Photo Above
Colored Musicians Club
American Heritage Thrives Here
What started as a small trading post on Lake Erie grew into the eighth largest United States city by 1900. Buffalo’s explosive growth over a century ago created a legacy of American masters and American treasures still found throughout the region, including:
-The Albright-Knox Art Gallery (closed until Spring 2022) contains a world-recognized collection of modern art masterworks from Vincent Van Gogh, Pablo Picasso, Andy Warhol, Jackson Pollock, Willem De Kooning and more.
– The Darwin Martin House is one of architect Frank Lloyd Wright’s crowning achievements and perhaps the greatest example of his prairie style.

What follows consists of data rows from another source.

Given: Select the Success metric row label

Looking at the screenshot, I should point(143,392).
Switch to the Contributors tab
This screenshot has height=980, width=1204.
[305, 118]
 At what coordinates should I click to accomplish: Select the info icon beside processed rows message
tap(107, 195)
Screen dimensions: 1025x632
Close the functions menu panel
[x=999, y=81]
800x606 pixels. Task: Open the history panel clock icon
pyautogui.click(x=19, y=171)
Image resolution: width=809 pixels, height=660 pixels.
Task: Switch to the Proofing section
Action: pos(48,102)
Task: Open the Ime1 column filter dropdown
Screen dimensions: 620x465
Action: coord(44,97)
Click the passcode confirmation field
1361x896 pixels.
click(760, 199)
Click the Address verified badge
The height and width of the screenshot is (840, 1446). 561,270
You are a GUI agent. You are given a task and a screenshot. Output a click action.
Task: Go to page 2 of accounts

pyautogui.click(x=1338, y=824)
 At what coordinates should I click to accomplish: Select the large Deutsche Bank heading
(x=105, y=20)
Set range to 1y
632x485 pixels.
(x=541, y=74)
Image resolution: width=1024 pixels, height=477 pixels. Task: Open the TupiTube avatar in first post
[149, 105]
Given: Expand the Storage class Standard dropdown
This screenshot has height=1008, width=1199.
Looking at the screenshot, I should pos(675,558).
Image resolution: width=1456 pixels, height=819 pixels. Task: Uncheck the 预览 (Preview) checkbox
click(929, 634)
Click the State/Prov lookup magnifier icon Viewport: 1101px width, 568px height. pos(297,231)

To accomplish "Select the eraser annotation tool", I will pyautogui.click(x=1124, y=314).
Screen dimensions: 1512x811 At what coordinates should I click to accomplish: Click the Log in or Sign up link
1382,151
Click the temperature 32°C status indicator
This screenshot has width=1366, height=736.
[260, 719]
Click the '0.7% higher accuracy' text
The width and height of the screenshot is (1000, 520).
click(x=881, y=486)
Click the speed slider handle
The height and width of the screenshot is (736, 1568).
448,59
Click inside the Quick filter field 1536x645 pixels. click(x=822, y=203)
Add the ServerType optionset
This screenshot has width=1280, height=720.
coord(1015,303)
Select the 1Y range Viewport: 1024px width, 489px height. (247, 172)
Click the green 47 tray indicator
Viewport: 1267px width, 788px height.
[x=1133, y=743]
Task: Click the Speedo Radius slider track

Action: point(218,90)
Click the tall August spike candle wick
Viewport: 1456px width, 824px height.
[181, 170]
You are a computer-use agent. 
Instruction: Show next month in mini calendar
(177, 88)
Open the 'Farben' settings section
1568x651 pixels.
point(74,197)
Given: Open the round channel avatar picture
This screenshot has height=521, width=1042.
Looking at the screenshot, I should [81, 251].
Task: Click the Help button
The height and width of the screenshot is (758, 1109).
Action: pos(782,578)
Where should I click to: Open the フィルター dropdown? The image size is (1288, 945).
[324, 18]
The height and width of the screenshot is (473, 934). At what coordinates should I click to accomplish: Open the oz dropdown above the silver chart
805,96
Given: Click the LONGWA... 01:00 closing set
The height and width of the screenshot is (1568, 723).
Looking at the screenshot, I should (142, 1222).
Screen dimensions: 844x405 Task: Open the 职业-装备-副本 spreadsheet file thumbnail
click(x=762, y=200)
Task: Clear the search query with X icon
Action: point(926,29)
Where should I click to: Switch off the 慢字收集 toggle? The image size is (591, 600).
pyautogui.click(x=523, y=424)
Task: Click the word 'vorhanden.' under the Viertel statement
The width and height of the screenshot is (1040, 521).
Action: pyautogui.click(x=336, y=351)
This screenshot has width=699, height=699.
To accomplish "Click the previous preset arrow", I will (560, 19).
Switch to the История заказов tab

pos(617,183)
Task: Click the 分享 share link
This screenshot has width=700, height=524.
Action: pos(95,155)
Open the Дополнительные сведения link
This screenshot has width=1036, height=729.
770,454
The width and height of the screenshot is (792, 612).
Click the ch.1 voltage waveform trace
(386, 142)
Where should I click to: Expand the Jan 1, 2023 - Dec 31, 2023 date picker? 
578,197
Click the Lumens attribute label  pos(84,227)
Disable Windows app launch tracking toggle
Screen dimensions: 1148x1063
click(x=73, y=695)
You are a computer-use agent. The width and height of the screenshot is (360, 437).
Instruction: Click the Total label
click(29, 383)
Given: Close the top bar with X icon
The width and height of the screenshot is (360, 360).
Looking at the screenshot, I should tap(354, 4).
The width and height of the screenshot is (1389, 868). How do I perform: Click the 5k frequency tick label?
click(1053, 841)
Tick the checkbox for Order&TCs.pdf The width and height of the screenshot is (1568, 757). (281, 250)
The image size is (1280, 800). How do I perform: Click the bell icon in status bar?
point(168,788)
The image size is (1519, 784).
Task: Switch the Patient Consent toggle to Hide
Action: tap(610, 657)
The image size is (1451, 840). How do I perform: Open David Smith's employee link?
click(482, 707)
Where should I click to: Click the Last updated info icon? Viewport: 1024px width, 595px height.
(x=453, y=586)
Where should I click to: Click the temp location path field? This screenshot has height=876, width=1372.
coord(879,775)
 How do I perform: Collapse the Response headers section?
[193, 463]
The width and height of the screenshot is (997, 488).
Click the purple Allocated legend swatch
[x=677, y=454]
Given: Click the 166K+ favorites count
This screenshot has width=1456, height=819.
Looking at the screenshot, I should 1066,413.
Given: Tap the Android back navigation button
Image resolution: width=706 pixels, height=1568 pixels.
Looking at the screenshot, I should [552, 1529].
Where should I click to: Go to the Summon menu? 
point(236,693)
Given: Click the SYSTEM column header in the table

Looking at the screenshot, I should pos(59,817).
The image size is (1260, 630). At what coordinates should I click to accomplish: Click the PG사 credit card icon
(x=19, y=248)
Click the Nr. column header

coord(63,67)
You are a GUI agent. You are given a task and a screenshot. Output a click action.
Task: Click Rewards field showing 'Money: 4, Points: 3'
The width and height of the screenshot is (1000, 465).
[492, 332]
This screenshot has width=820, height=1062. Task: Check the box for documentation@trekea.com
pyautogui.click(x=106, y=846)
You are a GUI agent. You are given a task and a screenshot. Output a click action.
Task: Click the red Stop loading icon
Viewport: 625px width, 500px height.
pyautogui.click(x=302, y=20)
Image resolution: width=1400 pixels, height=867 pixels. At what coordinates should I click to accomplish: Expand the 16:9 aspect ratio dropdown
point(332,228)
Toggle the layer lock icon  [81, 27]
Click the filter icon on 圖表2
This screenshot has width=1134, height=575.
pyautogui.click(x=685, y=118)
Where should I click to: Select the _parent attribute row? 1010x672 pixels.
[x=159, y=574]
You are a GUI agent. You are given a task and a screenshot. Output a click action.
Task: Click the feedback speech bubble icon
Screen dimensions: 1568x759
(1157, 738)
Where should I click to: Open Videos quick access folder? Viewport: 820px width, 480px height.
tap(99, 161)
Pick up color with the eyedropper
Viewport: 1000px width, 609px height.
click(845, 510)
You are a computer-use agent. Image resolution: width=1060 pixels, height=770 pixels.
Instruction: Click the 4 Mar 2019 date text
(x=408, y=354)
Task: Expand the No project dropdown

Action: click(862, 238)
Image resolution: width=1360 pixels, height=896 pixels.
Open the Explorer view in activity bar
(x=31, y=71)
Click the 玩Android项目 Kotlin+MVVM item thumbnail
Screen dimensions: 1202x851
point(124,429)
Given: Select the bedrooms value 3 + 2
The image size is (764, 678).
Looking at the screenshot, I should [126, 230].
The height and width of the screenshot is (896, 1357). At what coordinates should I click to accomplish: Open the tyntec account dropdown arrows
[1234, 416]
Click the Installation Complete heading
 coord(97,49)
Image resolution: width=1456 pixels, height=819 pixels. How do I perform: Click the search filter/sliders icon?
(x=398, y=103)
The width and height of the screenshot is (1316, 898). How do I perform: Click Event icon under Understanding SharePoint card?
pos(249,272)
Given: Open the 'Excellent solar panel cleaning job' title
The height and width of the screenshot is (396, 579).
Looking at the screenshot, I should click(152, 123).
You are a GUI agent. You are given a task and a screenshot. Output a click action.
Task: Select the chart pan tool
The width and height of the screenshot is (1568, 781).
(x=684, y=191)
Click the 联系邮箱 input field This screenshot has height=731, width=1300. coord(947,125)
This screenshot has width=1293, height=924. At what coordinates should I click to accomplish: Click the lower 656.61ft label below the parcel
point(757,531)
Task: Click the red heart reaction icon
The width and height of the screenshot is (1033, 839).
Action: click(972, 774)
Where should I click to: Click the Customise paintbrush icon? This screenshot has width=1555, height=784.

– The Theodore Roosevelt Inaugural National Historic Site has restored the very mansion along Buffalo’s millionaire’s row that housed a presidential inauguration in 1901. The TR site recreates the elegance and décor that Roosevelt found in the mansion when he took the oath of office there.
– The Roycroft Campus of East Aurora is a living testament to the vision of Elbert Hubbard, who founded an arts and crafts community there over 100 years ago; a network of artisans dedicated to his ideals of hand-crafted excellence still thrive today.
– The Burchfield Penney Art Center houses an outstanding compilation of regional art spanning decades, including the definitive collection of works by renowned local watercolorist Charles E. Burchfield.
-Giants of jazz like Duke Ellington, Dizzy Gillespie and Miles Davis once played at the city’s Colored Musicians Club. It continues to operate as a club and a jazz history museum.
-The original manuscript of Mark Twain’s The Adventures of Huckleberry Finn is on display at the Buffalo & Erie County Public Library. Twain was once a newspaper editor here.